• [Work order] Find every line below with the word "desaparecidos" in it, and copy each one.

• [Data]

== == ==

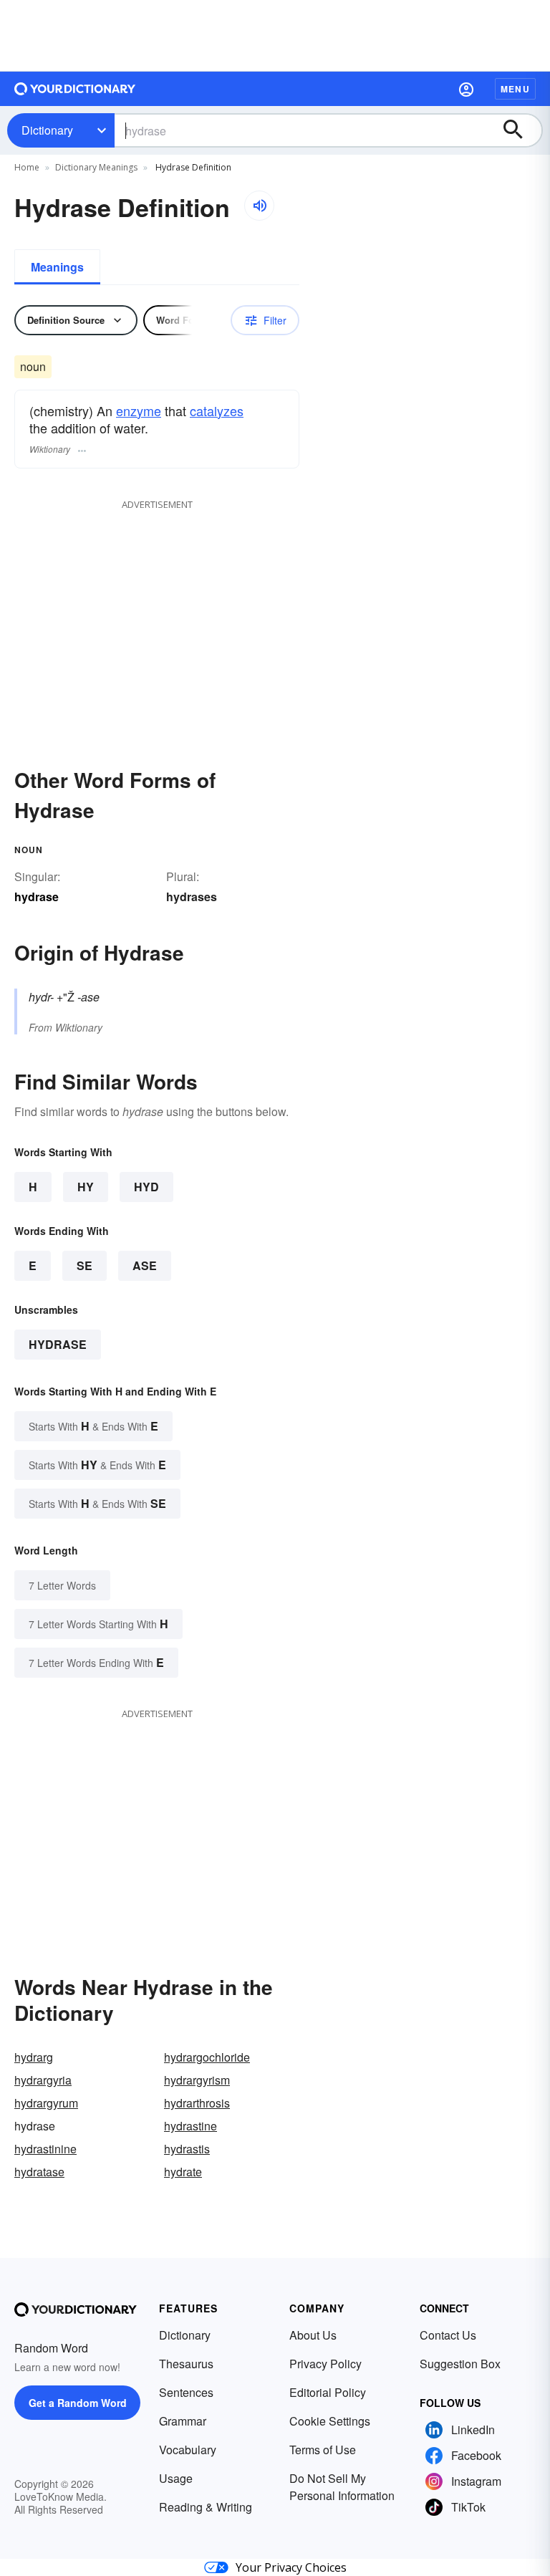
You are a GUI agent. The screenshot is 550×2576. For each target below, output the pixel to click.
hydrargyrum (46, 2103)
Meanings (57, 267)
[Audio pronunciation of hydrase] (259, 206)
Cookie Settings (329, 2421)
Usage (176, 2478)
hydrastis (187, 2148)
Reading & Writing (205, 2507)
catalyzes (216, 410)
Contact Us (448, 2335)
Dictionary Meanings (96, 167)
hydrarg (33, 2057)
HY (85, 1186)
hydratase (39, 2171)
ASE (144, 1265)
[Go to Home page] (75, 88)
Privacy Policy (325, 2363)
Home (26, 167)
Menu (515, 88)
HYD (146, 1186)
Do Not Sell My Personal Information (342, 2487)
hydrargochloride (207, 2057)
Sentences (186, 2392)
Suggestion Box (460, 2363)
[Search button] (519, 130)
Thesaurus (186, 2363)
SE (84, 1265)
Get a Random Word (78, 2402)
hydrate (183, 2171)
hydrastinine (45, 2148)
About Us (313, 2335)
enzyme (138, 410)
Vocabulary (187, 2449)
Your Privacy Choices (291, 2567)
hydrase (58, 1344)
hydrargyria (43, 2080)
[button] (466, 89)
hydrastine (190, 2126)
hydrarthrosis (197, 2103)
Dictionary (47, 130)
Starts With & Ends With (93, 1426)
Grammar (182, 2421)
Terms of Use (322, 2449)
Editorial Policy (327, 2392)
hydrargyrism (197, 2080)
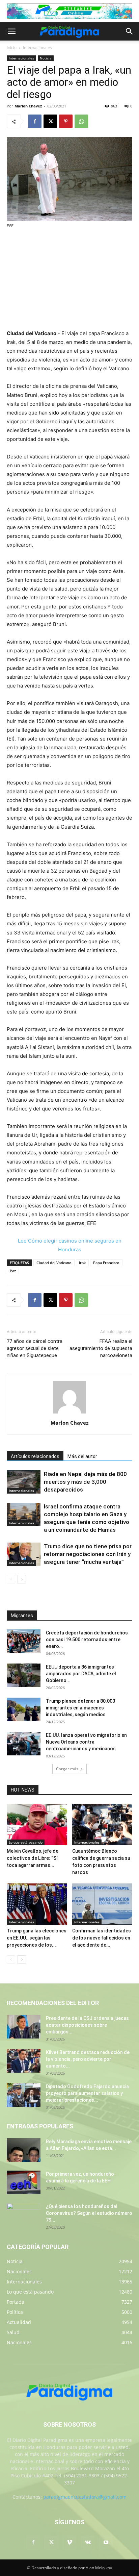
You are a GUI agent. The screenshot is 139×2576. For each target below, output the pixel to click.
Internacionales (37, 47)
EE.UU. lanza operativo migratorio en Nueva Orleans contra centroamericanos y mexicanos (86, 1741)
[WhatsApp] (81, 121)
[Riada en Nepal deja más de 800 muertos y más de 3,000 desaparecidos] (23, 1482)
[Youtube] (106, 2542)
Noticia (46, 58)
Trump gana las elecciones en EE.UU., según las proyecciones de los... (36, 1938)
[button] (11, 31)
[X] (50, 121)
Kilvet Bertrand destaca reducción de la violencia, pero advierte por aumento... (88, 2059)
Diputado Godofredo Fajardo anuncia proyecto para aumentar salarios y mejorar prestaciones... (87, 2093)
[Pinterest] (66, 121)
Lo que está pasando (26, 1842)
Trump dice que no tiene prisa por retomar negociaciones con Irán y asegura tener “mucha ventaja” (88, 1554)
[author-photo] (69, 1413)
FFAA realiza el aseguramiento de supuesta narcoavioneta (101, 1348)
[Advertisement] (69, 279)
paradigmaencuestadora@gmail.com (85, 2497)
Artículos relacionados (35, 1456)
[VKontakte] (87, 2542)
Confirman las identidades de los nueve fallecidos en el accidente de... (101, 1938)
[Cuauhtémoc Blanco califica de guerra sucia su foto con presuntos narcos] (102, 1824)
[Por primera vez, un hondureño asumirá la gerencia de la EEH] (23, 2182)
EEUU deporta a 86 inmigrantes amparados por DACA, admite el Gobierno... (81, 1673)
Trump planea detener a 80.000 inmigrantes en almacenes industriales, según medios (80, 1707)
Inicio (12, 47)
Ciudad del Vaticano (54, 1262)
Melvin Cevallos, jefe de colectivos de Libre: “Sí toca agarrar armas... (32, 1858)
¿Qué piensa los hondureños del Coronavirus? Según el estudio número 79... (89, 2213)
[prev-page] (11, 1579)
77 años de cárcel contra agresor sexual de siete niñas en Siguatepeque (34, 1348)
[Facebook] (34, 121)
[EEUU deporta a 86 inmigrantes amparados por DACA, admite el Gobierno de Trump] (23, 1675)
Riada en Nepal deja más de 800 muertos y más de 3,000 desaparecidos (85, 1482)
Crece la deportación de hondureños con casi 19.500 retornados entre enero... (87, 1639)
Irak (82, 1262)
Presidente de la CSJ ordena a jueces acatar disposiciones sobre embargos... (87, 2025)
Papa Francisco (106, 1262)
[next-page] (22, 1579)
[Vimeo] (69, 2542)
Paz (13, 1270)
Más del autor (82, 1456)
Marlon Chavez (28, 105)
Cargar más (67, 1769)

== == ==

• [Result]
[Riada en Nepal deja más de 800 muertos y más de 3,000 desaparecidos] (23, 1482)
Riada en Nepal deja más de 800 muertos y más de 3,000 desaparecidos (85, 1482)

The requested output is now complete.